Is my reading of this correct? If so, is there anything in MySQL 5.6 to get over this? FWIW, the same code in 5.5 worked just fine (for several hundreds of iterations).
------------------------
LATEST DETECTED DEADLOCK
------------------------
2013-07-25 11:46:05 13a515000
*** (1) TRANSACTION:
TRANSACTION 2333130, ACTIVE 0 sec fetching rows
mysql tables in use 1, locked 1
LOCK WAIT 31 lock struct(s), heap size 6960, 6 row lock(s)
MySQL thread id 2944, OS thread handle 0x13ae88000, query id 184533 localhost 127.0.0.1 root Sending data
SELECT id FROM table_meta WHERE id IN (11, 12, 13, 14, 15) FOR UPDATE
*** (1) WAITING FOR THIS LOCK TO BE GRANTED:
RECORD LOCKS space id 128954 page no 5 n bits 176 index `PRIMARY` of table `db_test1`.`table_meta` trx id 2333130 lock_mode X locks rec but not gap waiting
*** (2) TRANSACTION:
TRANSACTION 2333255, ACTIVE 0 sec starting index read
mysql tables in use 1, locked 1
3 lock struct(s), heap size 1248, 11 row lock(s)
MySQL thread id 2927, OS thread handle 0x13a515000, query id 186769 localhost 127.0.0.1 root Sending data
SELECT id FROM table_meta WHERE id IN (1, 2, 3, 4, 5, 6, 8, 10, 11, 12, 13, 14, 15) FOR UPDATE
*** (2) HOLDS THE LOCK(S):
RECORD LOCKS space id 128954 page no 5 n bits 176 index `PRIMARY` of table `db_test1`.`table_meta` trx id 2333255 lock_mode X locks rec but not gap
*** (2) WAITING FOR THIS LOCK TO BE GRANTED:
RECORD LOCKS space id 128954 page no 5 n bits 176 index `PRIMARY` of table `db_test1`.`table_meta` trx id 2333255 lock_mode X locks rec but not gap waiting
*** WE ROLL BACK TRANSACTION (2)
解决方案
Sure,
Just sorted this for one of my clients in 5.6. Actually these are innodb deadlocks, select is followed by an update which is causing the deadlocks. Please update the query and do a separate update.

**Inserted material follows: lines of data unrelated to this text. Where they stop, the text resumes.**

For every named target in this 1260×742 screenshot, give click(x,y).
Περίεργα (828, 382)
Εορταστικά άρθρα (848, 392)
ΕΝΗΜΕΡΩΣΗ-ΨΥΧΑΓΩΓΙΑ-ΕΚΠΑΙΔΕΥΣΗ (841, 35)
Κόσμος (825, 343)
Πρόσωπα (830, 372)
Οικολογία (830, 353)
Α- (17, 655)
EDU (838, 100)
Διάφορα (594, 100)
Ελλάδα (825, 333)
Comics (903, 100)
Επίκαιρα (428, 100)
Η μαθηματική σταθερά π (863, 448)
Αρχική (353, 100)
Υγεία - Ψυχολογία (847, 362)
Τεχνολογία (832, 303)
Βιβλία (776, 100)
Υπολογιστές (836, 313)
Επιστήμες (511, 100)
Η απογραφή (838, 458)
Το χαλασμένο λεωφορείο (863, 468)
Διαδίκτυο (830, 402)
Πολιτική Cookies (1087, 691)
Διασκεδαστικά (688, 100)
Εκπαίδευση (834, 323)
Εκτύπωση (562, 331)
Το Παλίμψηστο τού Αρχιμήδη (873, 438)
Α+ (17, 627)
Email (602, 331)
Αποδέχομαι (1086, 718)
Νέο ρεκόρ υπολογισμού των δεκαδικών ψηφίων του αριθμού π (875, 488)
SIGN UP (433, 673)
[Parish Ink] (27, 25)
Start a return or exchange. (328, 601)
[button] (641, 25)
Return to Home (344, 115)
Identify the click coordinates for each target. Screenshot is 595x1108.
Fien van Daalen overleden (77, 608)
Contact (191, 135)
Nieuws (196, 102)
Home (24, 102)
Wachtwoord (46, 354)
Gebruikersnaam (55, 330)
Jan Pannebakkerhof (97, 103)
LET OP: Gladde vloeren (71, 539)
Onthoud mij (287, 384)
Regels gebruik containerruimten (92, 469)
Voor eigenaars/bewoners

Do you have slave server ?
One more thing to keep into account – INSERT … SELECT also performs read in locking mode and so partially bypasses versioning and retrieves latest committed row. So even if you’re operation in REPEATABLE-READ mode, this operation will be performed in READ-COMMITTED
mode, potentially giving different result compared to what pure SELECT would give. This by the way applies to SELECT .. LOCK IN SHARE MODE and SELECT … FOR UPDATE as well.
One my ask what is if I’m not using replication and have my binary log disabled ? If replication is not used you can enable innodb_locks_unsafe_for_binlog option, which will relax locks which Innodb sets on statement execution, which generally gives better concurrency. However as the name says it makes locks unsafe fore replication and point in time recovery, so use innodb_locks_unsafe_for_binlog option with caution.